(EXERCISE REQUIREMENTS): Set down the complete data exactly as it appears below.

(Records contained in a dataset)
☆ ☆ ☆ ☆

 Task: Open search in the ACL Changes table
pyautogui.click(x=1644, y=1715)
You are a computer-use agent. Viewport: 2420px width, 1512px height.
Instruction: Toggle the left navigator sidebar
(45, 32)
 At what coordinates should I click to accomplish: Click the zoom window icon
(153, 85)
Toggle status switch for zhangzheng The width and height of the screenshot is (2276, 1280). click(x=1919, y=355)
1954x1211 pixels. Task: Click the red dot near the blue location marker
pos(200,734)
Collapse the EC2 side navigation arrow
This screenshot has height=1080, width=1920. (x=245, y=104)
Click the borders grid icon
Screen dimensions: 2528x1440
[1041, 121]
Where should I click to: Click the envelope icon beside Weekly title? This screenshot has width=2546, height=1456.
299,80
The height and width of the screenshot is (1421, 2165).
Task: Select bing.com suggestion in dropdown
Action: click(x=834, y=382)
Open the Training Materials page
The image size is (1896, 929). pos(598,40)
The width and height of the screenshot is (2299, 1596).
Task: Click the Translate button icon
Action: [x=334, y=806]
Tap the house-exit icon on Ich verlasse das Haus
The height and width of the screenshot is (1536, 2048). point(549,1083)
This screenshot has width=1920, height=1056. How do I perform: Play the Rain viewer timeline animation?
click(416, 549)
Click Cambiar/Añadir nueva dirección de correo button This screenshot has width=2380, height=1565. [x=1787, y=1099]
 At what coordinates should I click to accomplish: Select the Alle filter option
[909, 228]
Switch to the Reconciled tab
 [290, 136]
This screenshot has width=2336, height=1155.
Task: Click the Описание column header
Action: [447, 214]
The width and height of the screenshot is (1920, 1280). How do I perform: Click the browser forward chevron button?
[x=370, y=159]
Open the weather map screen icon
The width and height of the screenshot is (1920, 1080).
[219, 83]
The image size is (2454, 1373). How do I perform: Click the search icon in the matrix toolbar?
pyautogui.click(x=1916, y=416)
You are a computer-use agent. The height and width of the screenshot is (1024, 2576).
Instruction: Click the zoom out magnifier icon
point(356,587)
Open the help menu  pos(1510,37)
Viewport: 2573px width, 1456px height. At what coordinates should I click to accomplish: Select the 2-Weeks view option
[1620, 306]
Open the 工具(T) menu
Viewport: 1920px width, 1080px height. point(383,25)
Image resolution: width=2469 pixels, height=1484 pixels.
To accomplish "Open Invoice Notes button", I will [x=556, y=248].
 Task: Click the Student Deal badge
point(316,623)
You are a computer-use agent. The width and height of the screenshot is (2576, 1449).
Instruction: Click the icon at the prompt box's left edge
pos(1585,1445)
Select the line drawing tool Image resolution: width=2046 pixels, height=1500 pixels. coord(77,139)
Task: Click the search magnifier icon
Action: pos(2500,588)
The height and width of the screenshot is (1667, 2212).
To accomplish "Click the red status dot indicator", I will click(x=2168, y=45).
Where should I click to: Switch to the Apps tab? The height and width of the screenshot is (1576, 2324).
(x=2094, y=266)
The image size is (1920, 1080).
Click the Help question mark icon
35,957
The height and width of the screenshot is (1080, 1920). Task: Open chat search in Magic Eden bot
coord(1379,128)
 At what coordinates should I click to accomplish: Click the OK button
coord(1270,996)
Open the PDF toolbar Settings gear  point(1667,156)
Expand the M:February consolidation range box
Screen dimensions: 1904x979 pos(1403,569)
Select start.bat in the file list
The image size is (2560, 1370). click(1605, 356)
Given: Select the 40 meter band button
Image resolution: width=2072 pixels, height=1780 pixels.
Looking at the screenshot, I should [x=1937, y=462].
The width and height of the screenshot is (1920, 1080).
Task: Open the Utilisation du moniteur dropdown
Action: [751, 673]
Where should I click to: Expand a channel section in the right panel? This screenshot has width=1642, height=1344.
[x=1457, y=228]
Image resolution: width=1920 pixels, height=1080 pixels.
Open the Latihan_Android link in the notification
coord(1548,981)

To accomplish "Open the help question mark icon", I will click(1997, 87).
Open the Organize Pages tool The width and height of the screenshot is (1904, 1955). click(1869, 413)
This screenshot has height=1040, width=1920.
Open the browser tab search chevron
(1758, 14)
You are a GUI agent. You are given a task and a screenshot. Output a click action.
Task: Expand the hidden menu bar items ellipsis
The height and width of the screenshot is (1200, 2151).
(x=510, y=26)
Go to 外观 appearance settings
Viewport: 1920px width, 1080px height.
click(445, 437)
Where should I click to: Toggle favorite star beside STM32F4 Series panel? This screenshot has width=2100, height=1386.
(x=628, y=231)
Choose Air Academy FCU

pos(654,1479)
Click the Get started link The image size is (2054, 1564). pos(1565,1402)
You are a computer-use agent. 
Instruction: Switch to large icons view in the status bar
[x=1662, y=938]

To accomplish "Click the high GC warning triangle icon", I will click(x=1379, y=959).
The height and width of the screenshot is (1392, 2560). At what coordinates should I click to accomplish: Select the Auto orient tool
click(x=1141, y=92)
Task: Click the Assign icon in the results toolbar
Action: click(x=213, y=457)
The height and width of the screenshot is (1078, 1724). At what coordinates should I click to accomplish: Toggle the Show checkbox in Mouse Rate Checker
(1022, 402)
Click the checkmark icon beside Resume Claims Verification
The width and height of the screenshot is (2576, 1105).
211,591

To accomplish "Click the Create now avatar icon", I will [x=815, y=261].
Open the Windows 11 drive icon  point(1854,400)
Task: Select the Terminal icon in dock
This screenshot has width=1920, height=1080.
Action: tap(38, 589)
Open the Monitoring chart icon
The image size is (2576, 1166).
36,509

☆ ☆ ☆ ☆

(ANSWER SPACE):
 Task: Open search in the ACL Changes table
pyautogui.click(x=1644, y=1715)
You are a computer-use agent. Viewport: 2420px width, 1512px height.
Instruction: Toggle the left navigator sidebar
(45, 32)
 At what coordinates should I click to accomplish: Click the zoom window icon
(153, 85)
Toggle status switch for zhangzheng The width and height of the screenshot is (2276, 1280). click(x=1919, y=355)
1954x1211 pixels. Task: Click the red dot near the blue location marker
pos(200,734)
Collapse the EC2 side navigation arrow
This screenshot has height=1080, width=1920. (x=245, y=104)
Click the borders grid icon
Screen dimensions: 2528x1440
[1041, 121]
Where should I click to: Click the envelope icon beside Weekly title? This screenshot has width=2546, height=1456.
299,80
The height and width of the screenshot is (1421, 2165).
Task: Select bing.com suggestion in dropdown
Action: click(x=834, y=382)
Open the Training Materials page
The image size is (1896, 929). pos(598,40)
The width and height of the screenshot is (2299, 1596).
Task: Click the Translate button icon
Action: [x=334, y=806]
Tap the house-exit icon on Ich verlasse das Haus
The height and width of the screenshot is (1536, 2048). point(549,1083)
This screenshot has width=1920, height=1056. How do I perform: Play the Rain viewer timeline animation?
click(416, 549)
Click Cambiar/Añadir nueva dirección de correo button This screenshot has width=2380, height=1565. [x=1787, y=1099]
 At what coordinates should I click to accomplish: Select the Alle filter option
[909, 228]
Switch to the Reconciled tab
 [290, 136]
This screenshot has width=2336, height=1155.
Task: Click the Описание column header
Action: [447, 214]
The width and height of the screenshot is (1920, 1280). How do I perform: Click the browser forward chevron button?
[x=370, y=159]
Open the weather map screen icon
The width and height of the screenshot is (1920, 1080).
[219, 83]
The image size is (2454, 1373). How do I perform: Click the search icon in the matrix toolbar?
pyautogui.click(x=1916, y=416)
You are a computer-use agent. The height and width of the screenshot is (1024, 2576).
Instruction: Click the zoom out magnifier icon
point(356,587)
Open the help menu  pos(1510,37)
Viewport: 2573px width, 1456px height. At what coordinates should I click to accomplish: Select the 2-Weeks view option
[1620, 306]
Open the 工具(T) menu
Viewport: 1920px width, 1080px height. point(383,25)
Image resolution: width=2469 pixels, height=1484 pixels.
To accomplish "Open Invoice Notes button", I will [x=556, y=248].
 Task: Click the Student Deal badge
point(316,623)
You are a computer-use agent. The width and height of the screenshot is (2576, 1449).
Instruction: Click the icon at the prompt box's left edge
pos(1585,1445)
Select the line drawing tool Image resolution: width=2046 pixels, height=1500 pixels. coord(77,139)
Task: Click the search magnifier icon
Action: pos(2500,588)
The height and width of the screenshot is (1667, 2212).
To accomplish "Click the red status dot indicator", I will click(x=2168, y=45).
Where should I click to: Switch to the Apps tab? The height and width of the screenshot is (1576, 2324).
(x=2094, y=266)
The image size is (1920, 1080).
Click the Help question mark icon
35,957
The height and width of the screenshot is (1080, 1920). Task: Open chat search in Magic Eden bot
coord(1379,128)
 At what coordinates should I click to accomplish: Click the OK button
coord(1270,996)
Open the PDF toolbar Settings gear  point(1667,156)
Expand the M:February consolidation range box
Screen dimensions: 1904x979 pos(1403,569)
Select start.bat in the file list
The image size is (2560, 1370). click(1605, 356)
Given: Select the 40 meter band button
Image resolution: width=2072 pixels, height=1780 pixels.
Looking at the screenshot, I should [x=1937, y=462].
The width and height of the screenshot is (1920, 1080).
Task: Open the Utilisation du moniteur dropdown
Action: [751, 673]
Where should I click to: Expand a channel section in the right panel? This screenshot has width=1642, height=1344.
[x=1457, y=228]
Image resolution: width=1920 pixels, height=1080 pixels.
Open the Latihan_Android link in the notification
coord(1548,981)

To accomplish "Open the help question mark icon", I will click(1997, 87).
Open the Organize Pages tool The width and height of the screenshot is (1904, 1955). click(1869, 413)
This screenshot has height=1040, width=1920.
Open the browser tab search chevron
(1758, 14)
You are a GUI agent. You are given a task and a screenshot. Output a click action.
Task: Expand the hidden menu bar items ellipsis
The height and width of the screenshot is (1200, 2151).
(x=510, y=26)
Go to 外观 appearance settings
Viewport: 1920px width, 1080px height.
click(445, 437)
Where should I click to: Toggle favorite star beside STM32F4 Series panel? This screenshot has width=2100, height=1386.
(x=628, y=231)
Choose Air Academy FCU

pos(654,1479)
Click the Get started link The image size is (2054, 1564). pos(1565,1402)
You are a computer-use agent. 
Instruction: Switch to large icons view in the status bar
[x=1662, y=938]

To accomplish "Click the high GC warning triangle icon", I will click(x=1379, y=959).
The height and width of the screenshot is (1392, 2560). At what coordinates should I click to accomplish: Select the Auto orient tool
click(x=1141, y=92)
Task: Click the Assign icon in the results toolbar
Action: click(x=213, y=457)
The height and width of the screenshot is (1078, 1724). At what coordinates should I click to accomplish: Toggle the Show checkbox in Mouse Rate Checker
(1022, 402)
Click the checkmark icon beside Resume Claims Verification
The width and height of the screenshot is (2576, 1105).
211,591

To accomplish "Click the Create now avatar icon", I will [x=815, y=261].
Open the Windows 11 drive icon  point(1854,400)
Task: Select the Terminal icon in dock
This screenshot has width=1920, height=1080.
Action: tap(38, 589)
Open the Monitoring chart icon
The image size is (2576, 1166).
36,509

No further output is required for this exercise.